**ANALIZOWANY TEKST**
★ ★ ★ ★ ★
Chemiczne Otwarcie Roku 2025

Chemiczne Otwarcie Roku 2025

W obliczu dynamicznych zmian w globalnej architekturze geopolitycznej, polski i europejski przemysł znajdują się pod rosnącą presją. Podczas Chemicznego Otwarcia Roku 2025 zorganizowanego przez Polską Izbę Przemysłu Chemicznego, które odbyło się 17 marca w Hotelu Renaissance w Warszawie przedstawiciele administracji rządowej, kluczowych firm z branży chemicznej, think tanków i organizacji naukowych omówili globalne wyzwania, takie jak zmiany w gospodarce, polityce i handlu, oraz ich wpływ na przemysł, w tym strategiczny sektor chemiczny. Wydarzenie zostało objęte oficjalnym patronatem polskiej prezydencji w Radzie UE.

Rok 2025 w chemii: między regulacjami a rynkową burzą

- Aktualna sytuacja europejskiej i polskiej branży chemicznej jest bardzo złożona. Pomimo pewnej poprawy w 2024 r., branża nie powróciła jeszcze do poziomu sprzed wybuchu pandemii i wojny w Ukrainie, a ceny, chociażby energii, które są dominującym czynnikiem kształtującym sytuację sektora, wciąż pozostają dalekie od oczekiwań przedsiębiorstw. Branża zmaga się również z intensywną konkurencją ze strony innych gospodarek, w szczególności Chin, gdzie rządowe subsydia znacząco wspierają tamtejszy przemysł, co utrudnia konkurencję europejskim firmom. Z kolei w Europie dochodzi do potężnych redukcji mocy wytwórczych, co ma poważne konsekwencje dla zatrudnienia, jak i może wpływać na uzależnienie od importu spoza Europy. Co ciekawe, prognozy na 2025 r. wskazują jednak na możliwy wzrost produkcji przemysłowej w UE o około 1,4%. W porównaniu z danymi z innych regionach, ten wzrost postrzegamy jako pewne "światełko w tunelu", natomiast nadal nie niweluje to potężnych strat chociażby z roku 2023. Przyszłość branży chemicznej będzie w dużej mierze zależeć od decyzji regulacyjnych Komisji Europejskiej oraz od stabilizacji rynku po zakończeniu wojny w Ukrainie. Czas na ogólne wizje już minął. Potrzebujemy konkretnych rozwiązań, które realnie wzmocnią europejski i polski przemysł chemiczny, i pozwolą mu wzmocnić gospodarkę europejską na tle globalnej konkurencji - skomentował dr inż. Tomasz Zieliński, Prezes Zarządu Polskiej Izby Przemysłu Chemicznego.
★ ★ ★ ★ ★
**DANE**
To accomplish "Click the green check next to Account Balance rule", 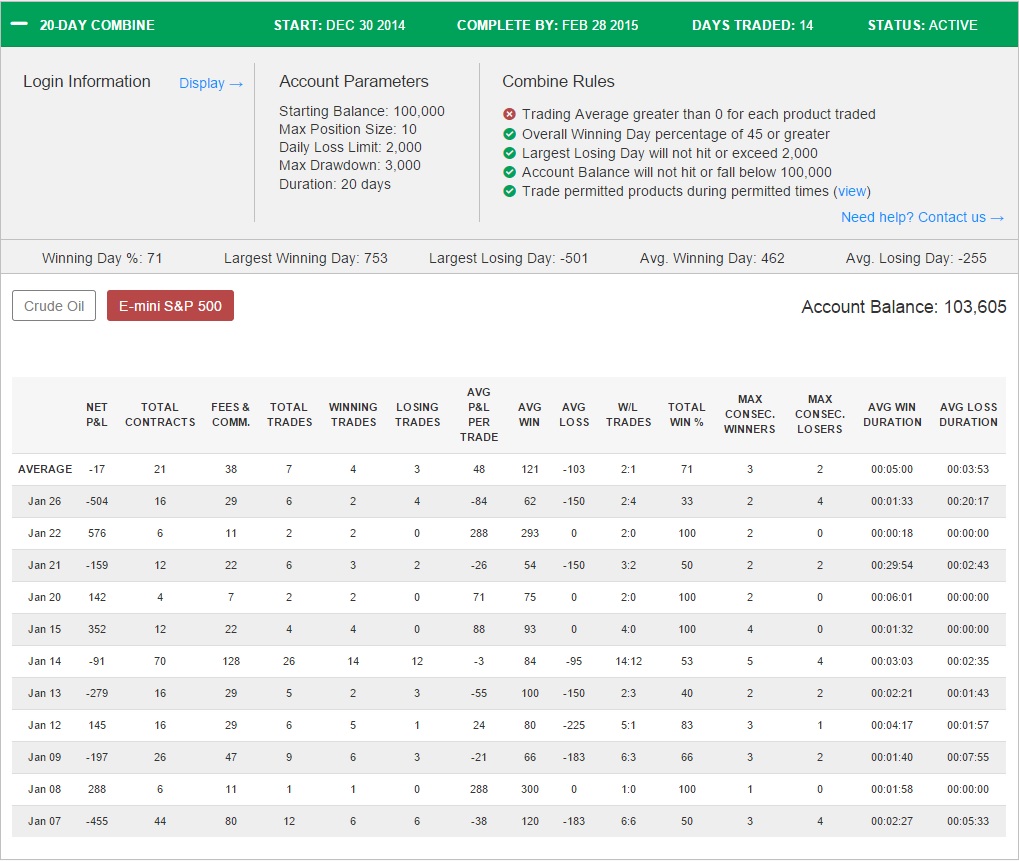I will [x=510, y=172].
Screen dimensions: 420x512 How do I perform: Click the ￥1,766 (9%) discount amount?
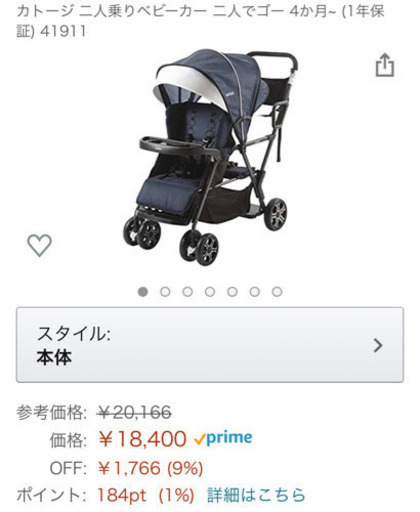(151, 468)
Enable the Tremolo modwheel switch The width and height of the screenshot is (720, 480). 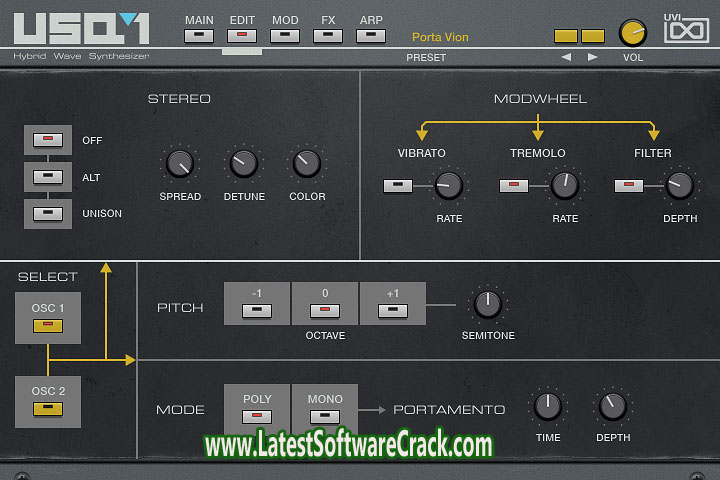[514, 185]
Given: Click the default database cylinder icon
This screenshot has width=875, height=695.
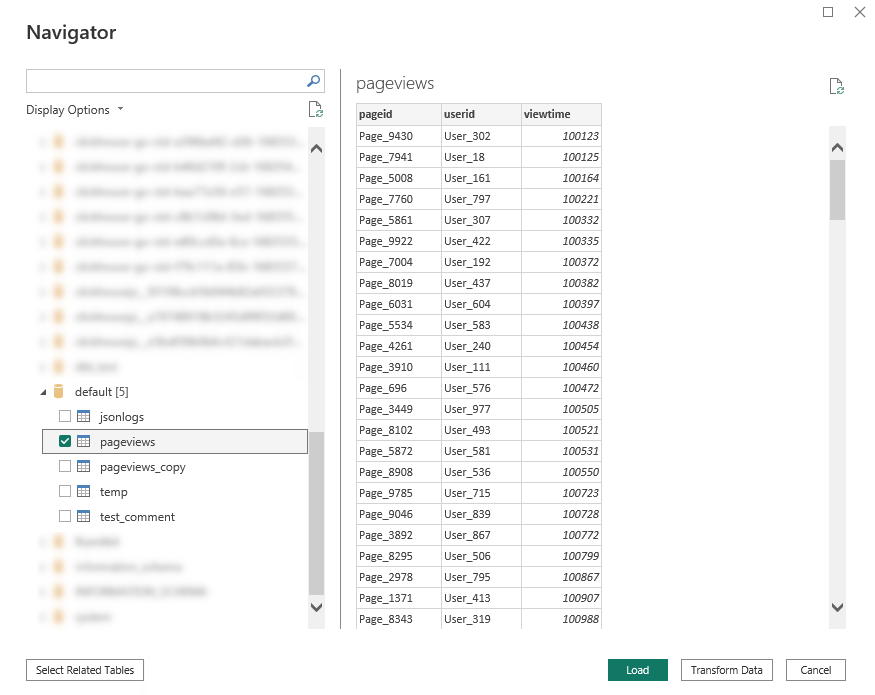Looking at the screenshot, I should 59,392.
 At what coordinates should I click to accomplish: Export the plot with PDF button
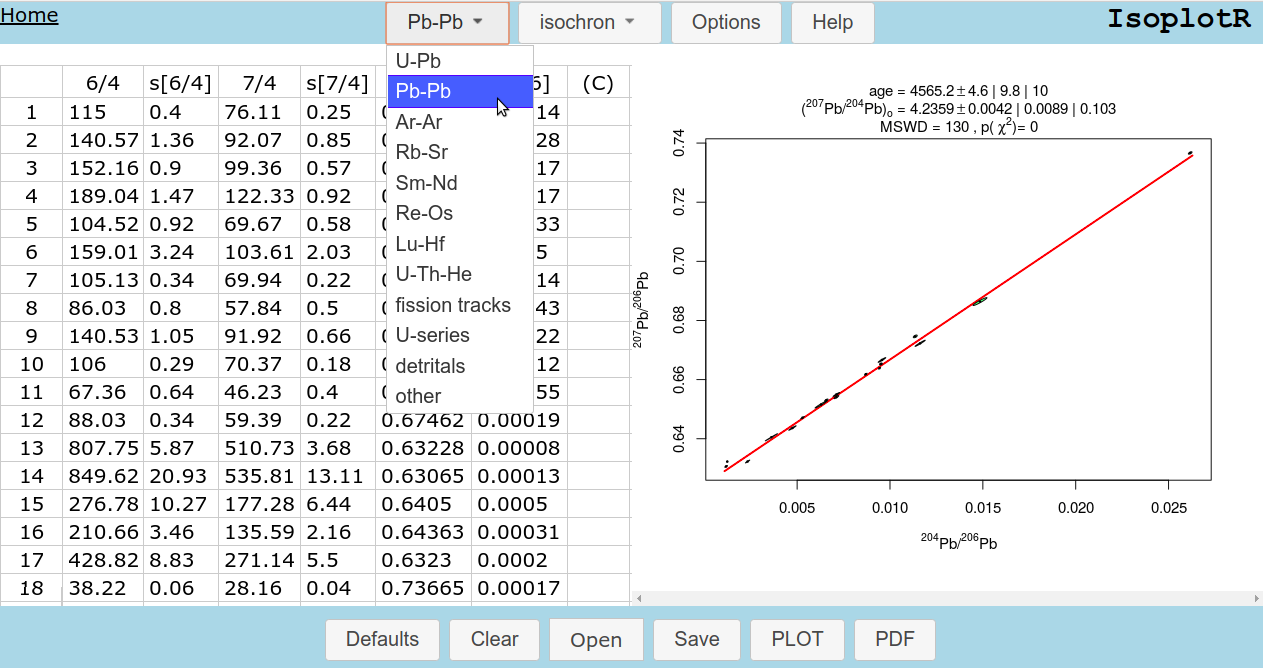click(x=895, y=639)

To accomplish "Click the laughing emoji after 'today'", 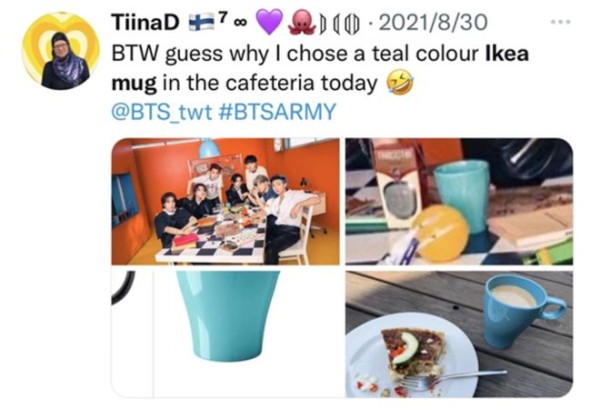I will [400, 83].
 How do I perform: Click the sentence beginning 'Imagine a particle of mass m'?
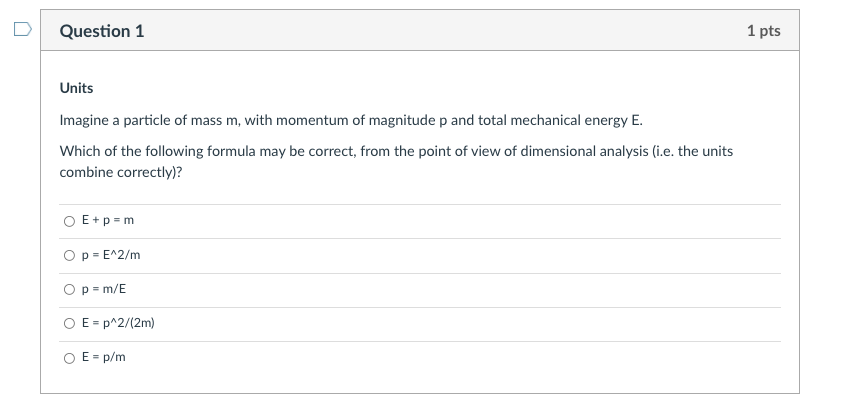(351, 120)
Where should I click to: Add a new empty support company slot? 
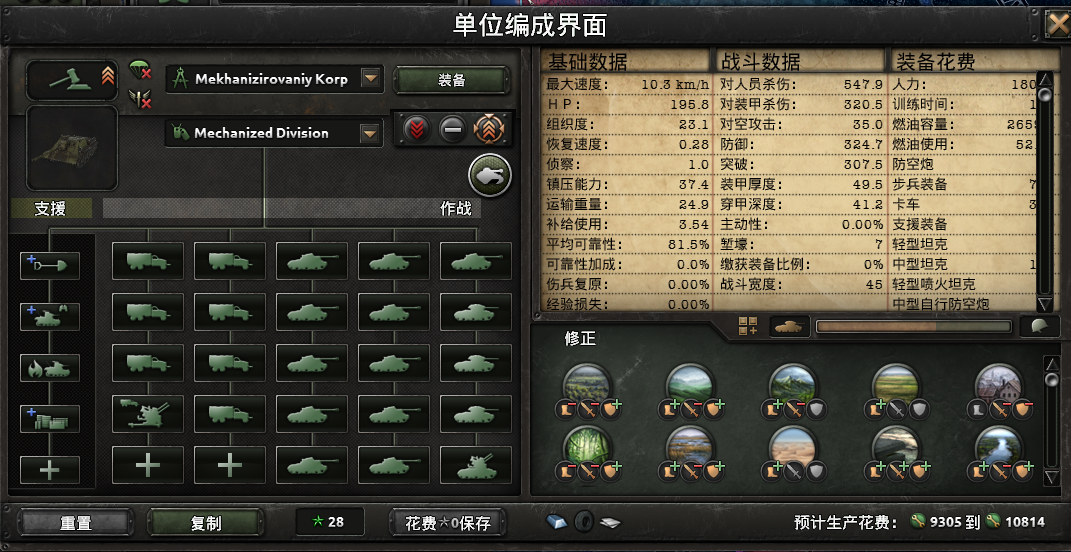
★ ★ ★ ★ ★
**POLECENIE**
Przepisz bez zmian fragment tekstu o Chemicznym Otwarciu Roku 2025. Zacznij od słów „W obliczu dynamicznych”, a zakończ po słowach „w Radzie UE.”.

**ODPOWIEDŹ**
W obliczu dynamicznych zmian w globalnej architekturze geopolitycznej, polski i europejski przemysł znajdują się pod rosnącą presją. Podczas Chemicznego Otwarcia Roku 2025 zorganizowanego przez Polską Izbę Przemysłu Chemicznego, które odbyło się 17 marca w Hotelu Renaissance w Warszawie przedstawiciele administracji rządowej, kluczowych firm z branży chemicznej, think tanków i organizacji naukowych omówili globalne wyzwania, takie jak zmiany w gospodarce, polityce i handlu, oraz ich wpływ na przemysł, w tym strategiczny sektor chemiczny. Wydarzenie zostało objęte oficjalnym patronatem polskiej prezydencji w Radzie UE.